**SELECTED TEXT**
"""
The Jensen solution above is definitely wrong as the sign of Jensen's on f(3x) is reversed.

Solutions of problem in this pack.

TheStrangeCharm wrote: In case anyone wants some motivation as to where the inequality $a^5 - a^2 + 3 \geq a^3 + 2$, here is how we might think of something like this. Note that the RHS of the inequality is of degree 3, so we want to prove some inequality of the form $a^5 - a^2 + 3 \geq ka^3 + \ell$, for some real numbers $k$ and $\ell$. I don't understand how you got this. How did you get rid of the non $a^3$ terms?

Is the observation related to the quantity in question being greater than or equal to $a^3+3$ necessary? If so, how did people manage to discover this while solving the problem?

Delray wrote: Is the observation related to the quantity in question being greater than or equal to $a^3+3$ necessary? If so, how did people manage to discover this while solving the problem? This is motivated by holders (three var suggests holder)

Binomial-theorem wrote: So I had to use the hint from the AoPS book, which was as follows. After that, the problem pretty much follows.

does anybody know the motivation for the hint?

bump plz help

@above We wanted to remove the power 5 term along with the squares so that even if some cubics are left we can simly use holder on it so $(a^2-1)(a^3-1)$ was the best candidate.

Notice that $a^5 - a^3 - a^2 + 1 = a^3(a^2-1) - (a^2-1) = (a^3-1)(a^2-1) = (a+1)(a-1)^2(a^2+a+1) \geq 0$ since a is positive. $a^5 - a^2 + 1 \geq a^3$ $a^5 - a^2 + 3 \geq a^3 + 2$ $(a^5 - a^2 + 3)(b^5 - b^2 + 3)(c^5 - c^2 + 3) \geq (a^3 + 2)(b^3+2)(c^3+2)$ By Holder's inequality, $\sqrt{(a^3+1+1)(b^3+1+1)(c^3+1+1)} \geq (a+b+c)$ $(a^5 - a^2 + 3)(b^5 - b^2 + 3)(c^5 - c^2 + 3) \geq (a^3 + 2)(b^3+2)(c^3+2) \geq (a+b+c)^2$ and we are done.

Observe that $(a^2-1)(a^3-1) \ge 0$, so $a^5-a^2-a^3+1 \ge 0$. This can be written as $a^5-a^2+3 \ge a^3+2$. Hence, it suffices to prove \[\prod (a^3+2) \ge (a+b+c)^3.\]However, \[\prod (a^3+1+1)^{\frac{1}{3}} \ge (a+b+c)\]by Holder's, so \[\prod(a^3+2) \ge (a+b+c)^3\]by cubing both sides and we're done.
"""
**COLLECTED DATA**
"""
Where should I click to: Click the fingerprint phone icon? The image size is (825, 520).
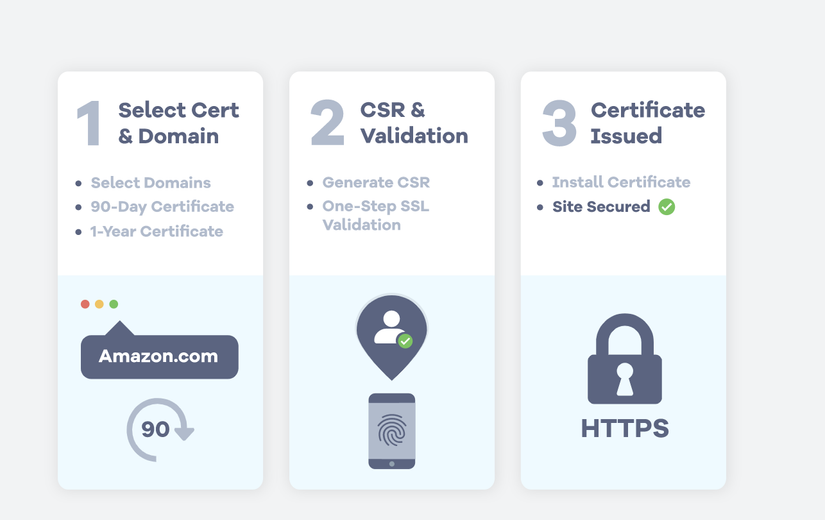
"""
**JOBS**
**1.** In the inequality forum thread, which product was called the best candidate for removing the power 5 term along with the squares?
**2.** Extract the passage of the inequality forum thread starting at "Notice that $a^5" and ending at "we are done.".

**COMPLETE ANSWERS**
**1.** $(a^2-1)(a^3-1)$

**2.**
Notice that $a^5 - a^3 - a^2 + 1 = a^3(a^2-1) - (a^2-1) = (a^3-1)(a^2-1) = (a+1)(a-1)^2(a^2+a+1) \geq 0$ since a is positive. $a^5 - a^2 + 1 \geq a^3$ $a^5 - a^2 + 3 \geq a^3 + 2$ $(a^5 - a^2 + 3)(b^5 - b^2 + 3)(c^5 - c^2 + 3) \geq (a^3 + 2)(b^3+2)(c^3+2)$ By Holder's inequality, $\sqrt{(a^3+1+1)(b^3+1+1)(c^3+1+1)} \geq (a+b+c)$ $(a^5 - a^2 + 3)(b^5 - b^2 + 3)(c^5 - c^2 + 3) \geq (a^3 + 2)(b^3+2)(c^3+2) \geq (a+b+c)^2$ and we are done.